La Squadra Mobile della Questura di Asti ha scoperto un giro d’affari illecito che ha fruttato oltre 100mila euro in soli tre mesi. Per smantellare l’organizzazione criminale è stata coordinata un’operazione con il supporto delle polizie di Napoli, Agrigento e Viterbo. Sono stati arrestate quattro persone, accusate di far parte di un’associazione per delinquere che si occupava di consegnare telefoni cellulari nelle carceri di diverse città.
I quattro arrestati sono Simone Iacomino, già detenuto nel carcere di Agrigento, Veronica Virgilio, Salvatore Sbrescia e Vasil Dziatko. I cellulari venivano consegnati all’interno delle carceri utilizzando droni pilotati dai detenuti stessi e poi rivenduti a prezzi molto elevati. L’indagine, della durata di tre mesi, ha portato all’intercettazione di 21 utenze telefoniche e all’ascolto di oltre 10.000 telefonate. Inoltre, sono stati confiscati due droni, oltre 60 SIM, telefoni, microtelefoni e altri strumenti.

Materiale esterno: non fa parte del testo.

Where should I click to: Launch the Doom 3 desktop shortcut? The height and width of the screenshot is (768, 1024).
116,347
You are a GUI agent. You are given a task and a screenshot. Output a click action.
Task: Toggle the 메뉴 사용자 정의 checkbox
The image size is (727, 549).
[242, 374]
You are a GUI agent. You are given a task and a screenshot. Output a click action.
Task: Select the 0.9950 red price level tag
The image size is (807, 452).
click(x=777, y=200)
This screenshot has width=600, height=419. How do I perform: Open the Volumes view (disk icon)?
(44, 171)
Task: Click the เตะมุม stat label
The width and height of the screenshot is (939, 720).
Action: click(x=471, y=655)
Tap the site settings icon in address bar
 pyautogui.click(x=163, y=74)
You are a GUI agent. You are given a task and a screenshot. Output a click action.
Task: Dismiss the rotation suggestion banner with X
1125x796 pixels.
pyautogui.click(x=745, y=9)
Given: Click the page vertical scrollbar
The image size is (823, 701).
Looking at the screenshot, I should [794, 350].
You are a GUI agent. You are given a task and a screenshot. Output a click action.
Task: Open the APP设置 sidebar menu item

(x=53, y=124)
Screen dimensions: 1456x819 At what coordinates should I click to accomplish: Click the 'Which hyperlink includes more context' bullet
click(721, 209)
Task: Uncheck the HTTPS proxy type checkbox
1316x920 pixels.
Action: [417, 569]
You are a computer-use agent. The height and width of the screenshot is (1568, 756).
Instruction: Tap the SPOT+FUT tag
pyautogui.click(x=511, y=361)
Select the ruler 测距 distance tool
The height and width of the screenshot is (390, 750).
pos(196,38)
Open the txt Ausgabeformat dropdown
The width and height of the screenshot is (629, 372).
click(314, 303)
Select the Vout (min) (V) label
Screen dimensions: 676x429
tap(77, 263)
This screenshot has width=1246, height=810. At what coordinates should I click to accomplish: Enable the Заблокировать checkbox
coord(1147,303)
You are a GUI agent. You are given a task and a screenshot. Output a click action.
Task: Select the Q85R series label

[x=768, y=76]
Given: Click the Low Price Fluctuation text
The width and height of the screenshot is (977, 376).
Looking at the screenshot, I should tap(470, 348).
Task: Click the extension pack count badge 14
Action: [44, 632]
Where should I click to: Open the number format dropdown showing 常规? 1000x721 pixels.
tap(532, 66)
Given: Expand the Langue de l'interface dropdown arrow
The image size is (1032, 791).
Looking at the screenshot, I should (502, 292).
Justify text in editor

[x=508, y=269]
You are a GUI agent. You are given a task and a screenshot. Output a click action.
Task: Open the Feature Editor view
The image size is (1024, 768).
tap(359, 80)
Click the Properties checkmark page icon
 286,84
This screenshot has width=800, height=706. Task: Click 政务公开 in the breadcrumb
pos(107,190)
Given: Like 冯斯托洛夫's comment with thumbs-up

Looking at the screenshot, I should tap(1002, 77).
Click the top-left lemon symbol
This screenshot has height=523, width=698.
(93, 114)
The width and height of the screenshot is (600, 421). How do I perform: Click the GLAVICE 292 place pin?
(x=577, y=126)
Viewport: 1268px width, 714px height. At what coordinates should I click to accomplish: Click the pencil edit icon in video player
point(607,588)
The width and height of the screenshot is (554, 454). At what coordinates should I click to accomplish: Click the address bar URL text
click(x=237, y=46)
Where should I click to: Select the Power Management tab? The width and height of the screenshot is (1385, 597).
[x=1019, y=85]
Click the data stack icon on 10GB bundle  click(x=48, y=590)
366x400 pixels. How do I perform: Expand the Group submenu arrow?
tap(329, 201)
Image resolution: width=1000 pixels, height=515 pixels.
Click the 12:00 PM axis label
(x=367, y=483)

Durante l’operazione, sono stati arrestati in flagranza due corrieri che tentavano di consegnare cellulari al carcere di Asti e sono stati sequestrati anche casi di droga. L’operazione ha inflitto un duro colpo al traffico di cellulari nelle carceri e le indagini sono ancora in corso per individuare altri membri dell’organizzazione.
L’operazione è stata condotta dalla Squadra Mobile della Questura di Asti in collaborazione con le polizie di Napoli, Agrigento e Viterbo, e sotto la direzione della Procura di Asti.